For the life of me, I don't understand the embrace of Ted
Cruz by the heretofore "leadership" of the Grand Old Party. Are we watching a death-wish or just old
elephants wandering off to die un-mourned?
Are Republicans 21st Century Whigs . . . is history repeating itself?
Let's dial back to
the Whigs and the election of 1848
Democrat James K. Polk had scored four successful years.
He had settled the border dispute with
Britain over the Oregon Territory and welcomed Texas into the Union. He capped his Presidency with the Treaty of
Hidalgo ending an unpopular war with Mexico and ingesting into the United
States what is now California, Arizona, and New Mexico. Expansion West and gold fever fired the
imagination. Polk, like Peyton Manning,
decided to go out on a high; he chose not to run for a second term.
The Whigs -- believers
in a strong Congress and a weaker Executive, in bankers and manufacturers, in
high tariffs and protectionism, and opposed to war and territorial expansion
that would weaken the power of Northeastern interests -- those Whigs now found
themselves on the wrong side of popular opinion. Whig senators, forsaking their principles, had endorsed the Treaty of Hidalgo 2:1.

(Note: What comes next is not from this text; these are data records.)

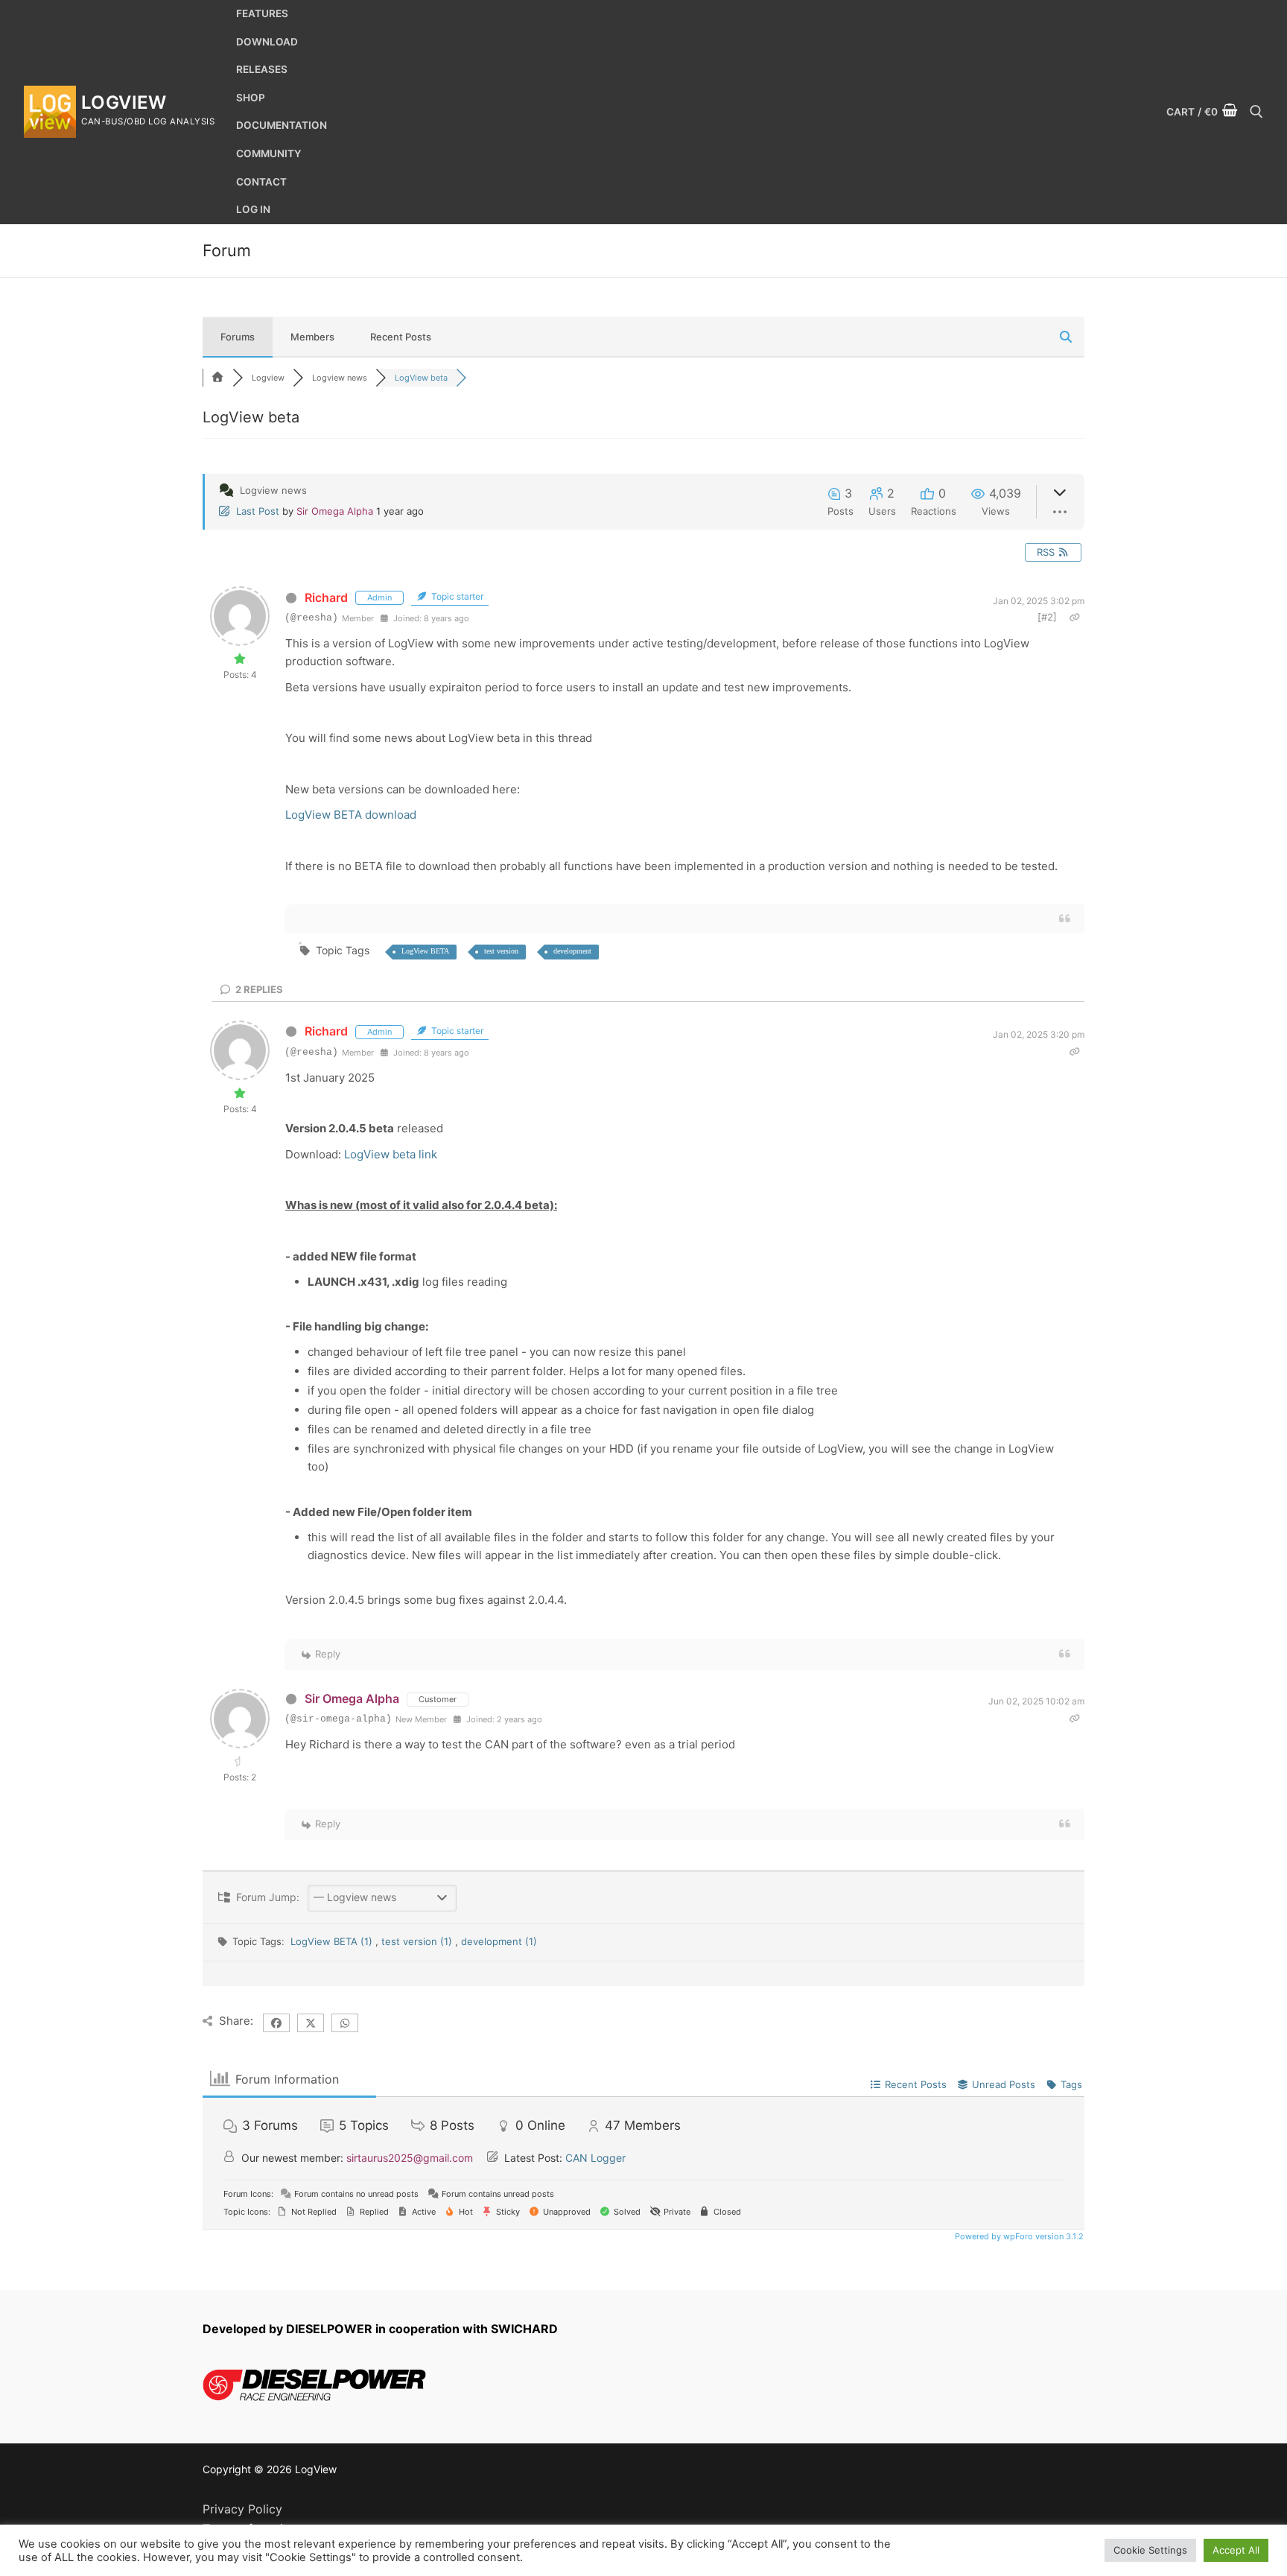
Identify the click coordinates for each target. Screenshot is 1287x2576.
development (572, 951)
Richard (326, 597)
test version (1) (418, 1941)
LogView (124, 102)
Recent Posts (400, 337)
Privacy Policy (242, 2509)
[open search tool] (1256, 111)
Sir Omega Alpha (334, 511)
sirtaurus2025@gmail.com (409, 2157)
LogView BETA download (350, 815)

Polk's retirement left a vacuum. Democrats split over the issue of slavery in
all these new territories. Lewis Cass
took the slavery-tolerant Democrats one way; former President Martin Van Buren took
the anti-slavery Democrats, now calling themselves Free Soilers, another. The Whigs took advantage, turned their back
on traditional leaders and ideals, and opted for a popular war hero, General
Zach Taylor. (Read Taft/Eisenhower?)
Taylor won, so the Whigs found themselves in power but with
campaign promises that conflicted with their core beliefs. Further confounding the Whigs, Taylor died
half-way through his term, just months before the mid-term elections of
1850. VP Millard Fillmore, a 19thC Jerry
Ford, assumed the Presidency and struggled to straddle the increasingly
polarizing slavery issue. The mid-terms
of 1850 were a disaster for the Whigs.
1852
By 1852, the Fillmore administration was in total disarray
-- industrialists v farmers and planters; pro slavers v free-Staters. At their convention, Whigs tossed Fillmore
aside and tried the war hero ploy once more, nominating General Winfield Scott,
"Old Fuss and Feathers", a 6'5", bloviating military patriot
incapable of addressing the issues and principles at stake. For Whigs, the election was a disaster: Democrat
Franklin Pierce won with the most lopsided electoral vote up to that time.
March 20, 1854, The
Grand New Party
Disaffected Whigs, intolerant of the compromises re slavery
and disheartened with their party mates, convened in Ripon, Wisconsin to found
a new political party, incorporating northeastern industrial and mercantile
principles along with free-holders' opposition to slavery. They named it the Republican Party.
By the election of 1856, Whigs had disappeared. Millard Fillmore re-surfaced as candidate of
the new Know-Nothings, an anti-immigrant, anti-Catholic nativist party silent
on slavery. The Democrats, in turn, tossed
aside Pierce over his support of slavery in Kansas and a scheme of annexing
Cuba as a new slave state. They
nominated James Buchanan in hopes of smoothing over the troubles.
Buchanan won with a popular vote plurality, becoming what
some historians view as the most incompetent US President. But the Republicans, just a two year-old rump
party, had attracted attention with nominee John C. Fremont, heroic explorer of
the West, thus neatly combining pride of expansion with strong anti-slavery
creds.
1860
In the 1858 mid-terms, the Republican Party gained
momentum. The Lincoln - Douglas debates
-- substantive debates -- addressed the real issues. Two years later, the six year-old Republican Party triumphed
with the election of Abraham Lincoln -- only a plurality, true, but they had
captured the White House -- a grand new party indeed.
Dial forward to 2017
Are our Republicans the Whigs of today? Forsaking Republican principles and kow-towing
to populist demagogues? Embracing an anti-free
trade, anti-immigrant, strong executive despite their core beliefs? Turning their backs on a qualified Governor Kasich
to pander with a Trump or Cruz? Could
this be harbinger of a new, radical, fascistic party, Yeat's "rough beast, its hour come round at
last, slouching toward" Ripon "to
be born?" Or, if the Grand Old
Party suffers the resounding defeat most predict, could this bring about the birth
of a reasonable, moderate conservatism dedicated to making government work for
everyone, a Dan Evans Republican Party?
In either case, something new will emerge in 2017. The GOP as we have known it these last 30
years are heading to join the Whigs in the wastebasket of history.